Hundred five albino rats weighing around 120 gm were divided into three groups as follows;

1) Control group: A low protein diet containing 8% casein was fed throughout the experimental period.

2) Methionine group: A low protein diet(7% casein) supplemented with 1% methioine was used.

3) Ethionine group; A similar diet as methionine group except the supplementation of 1% ethionine instead of methionine was used.

Five animals per week from each group were killed for 6 weeks. The liver and pancreas were fixed in 10% formalin and histologic sections were prepared and stained with hematoxylin eosin. Serum amylase was expressed as much of glucose liberated from a starch substrate. The glucose was determined by the method of Nelson(1944). Serum glutamic pyruvic transaminase(SGPT) and glutamic oxaloacetic transaminase(SGOT) were determined by the technique described in Sigma Bulletin.

Summary and Conclusion

Toxicity of long term administration of ethionine or methionine to the liver and pancreas in rats on a low protein diet were studied weekly for 6 weeks and changes of serum enzymes and tissues are compared with control rats fed a low protein diet

alone.

1. Rats receiving ethionine on a low protein diet lost weight throughout the experimental period, however, animals receiving methionine on a similar diet gained weight.

2. The cumulative mortality of rats receiving ethionine on a low protein diet for 6 weeks was 33.3%, however, none of rats receiving methionine or a low protein diet alone was dead.

3. Inspite of the extensive destruction in pancreatic acini of rats receiving ethionine the serum amylase level was tend to continuously low. In methionine group serum amylase level was tend to elevate and pancreatic acine showed normal or a little hypertrophic features.
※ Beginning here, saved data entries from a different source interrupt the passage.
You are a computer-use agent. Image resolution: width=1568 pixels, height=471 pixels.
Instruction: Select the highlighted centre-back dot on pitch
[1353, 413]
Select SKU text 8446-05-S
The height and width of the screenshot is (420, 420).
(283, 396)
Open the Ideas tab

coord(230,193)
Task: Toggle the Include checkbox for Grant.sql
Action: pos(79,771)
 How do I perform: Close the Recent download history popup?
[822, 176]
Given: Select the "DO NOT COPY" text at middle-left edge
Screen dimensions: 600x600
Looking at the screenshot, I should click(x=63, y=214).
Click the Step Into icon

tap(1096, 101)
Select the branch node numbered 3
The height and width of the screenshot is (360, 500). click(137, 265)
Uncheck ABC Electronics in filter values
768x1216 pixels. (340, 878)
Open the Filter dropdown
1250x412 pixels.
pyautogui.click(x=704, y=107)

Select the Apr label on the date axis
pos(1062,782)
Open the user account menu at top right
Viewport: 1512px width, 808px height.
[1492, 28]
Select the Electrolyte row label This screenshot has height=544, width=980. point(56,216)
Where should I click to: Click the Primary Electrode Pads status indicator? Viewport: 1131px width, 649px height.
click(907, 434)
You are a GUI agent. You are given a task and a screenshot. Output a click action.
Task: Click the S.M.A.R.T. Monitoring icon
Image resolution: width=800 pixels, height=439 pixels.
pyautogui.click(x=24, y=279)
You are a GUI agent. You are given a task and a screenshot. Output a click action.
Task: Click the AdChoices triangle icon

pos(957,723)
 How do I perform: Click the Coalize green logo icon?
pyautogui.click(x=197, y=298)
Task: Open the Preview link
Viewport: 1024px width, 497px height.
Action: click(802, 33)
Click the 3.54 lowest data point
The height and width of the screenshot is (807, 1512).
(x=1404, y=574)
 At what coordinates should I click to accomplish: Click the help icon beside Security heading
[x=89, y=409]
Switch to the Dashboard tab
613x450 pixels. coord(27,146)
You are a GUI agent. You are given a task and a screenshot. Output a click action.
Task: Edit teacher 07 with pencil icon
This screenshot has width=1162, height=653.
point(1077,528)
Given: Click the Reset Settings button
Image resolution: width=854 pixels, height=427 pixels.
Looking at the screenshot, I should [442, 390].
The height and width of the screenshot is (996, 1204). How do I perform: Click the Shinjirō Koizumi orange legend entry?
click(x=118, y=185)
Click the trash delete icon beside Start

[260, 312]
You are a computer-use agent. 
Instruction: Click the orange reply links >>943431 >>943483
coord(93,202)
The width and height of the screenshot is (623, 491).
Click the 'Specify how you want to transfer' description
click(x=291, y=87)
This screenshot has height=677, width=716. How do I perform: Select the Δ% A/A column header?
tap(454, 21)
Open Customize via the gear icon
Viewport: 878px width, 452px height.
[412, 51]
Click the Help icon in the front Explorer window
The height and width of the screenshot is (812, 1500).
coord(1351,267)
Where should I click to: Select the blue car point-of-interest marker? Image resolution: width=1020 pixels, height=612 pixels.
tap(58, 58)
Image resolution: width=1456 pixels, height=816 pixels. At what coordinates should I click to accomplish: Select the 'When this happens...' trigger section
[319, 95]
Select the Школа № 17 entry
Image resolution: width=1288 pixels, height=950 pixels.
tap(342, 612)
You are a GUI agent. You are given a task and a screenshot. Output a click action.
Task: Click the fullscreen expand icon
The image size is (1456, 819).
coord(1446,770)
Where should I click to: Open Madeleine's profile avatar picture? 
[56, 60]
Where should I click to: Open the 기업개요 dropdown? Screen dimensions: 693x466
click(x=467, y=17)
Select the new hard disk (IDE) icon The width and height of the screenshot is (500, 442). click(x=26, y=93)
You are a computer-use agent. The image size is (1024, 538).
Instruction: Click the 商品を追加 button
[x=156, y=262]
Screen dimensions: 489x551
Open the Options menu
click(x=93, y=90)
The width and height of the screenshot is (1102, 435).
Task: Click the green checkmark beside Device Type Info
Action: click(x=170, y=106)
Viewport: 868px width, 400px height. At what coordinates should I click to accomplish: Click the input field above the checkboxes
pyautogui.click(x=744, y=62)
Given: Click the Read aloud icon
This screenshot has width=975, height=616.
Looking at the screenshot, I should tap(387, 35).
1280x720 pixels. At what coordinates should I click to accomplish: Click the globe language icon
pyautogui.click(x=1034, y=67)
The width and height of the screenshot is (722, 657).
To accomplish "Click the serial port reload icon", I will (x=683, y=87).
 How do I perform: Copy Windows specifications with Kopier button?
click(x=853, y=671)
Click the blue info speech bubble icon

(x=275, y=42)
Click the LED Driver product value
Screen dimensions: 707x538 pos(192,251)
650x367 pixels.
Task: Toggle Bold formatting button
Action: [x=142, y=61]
4. SGOT and SGPT levels were significantly elevated particularly at the second and third week in rats receiving ethionine, however, the enzyme level was not changed in methionine group.

5. Pancreatic and liver cell lesions in rats receiving ethionine were marked, particularly at the second week and no lesions ere found in rats receiving methionine throughout the experimental period.

6. Regeneration of pancreatic acini or liver cells were observed from the fifth week in receiving ethionine on a low protein diet.

By the above results it is to note that the toxicity of ethinoine to liver and pancreas were very striking on a low protein diet, however, no toxic effect was seen in rats receiving methionine on a low protein diet and it is felt that methionine supplementation rather prevents growth limitation and morphologic

changes caused by dietary low protein.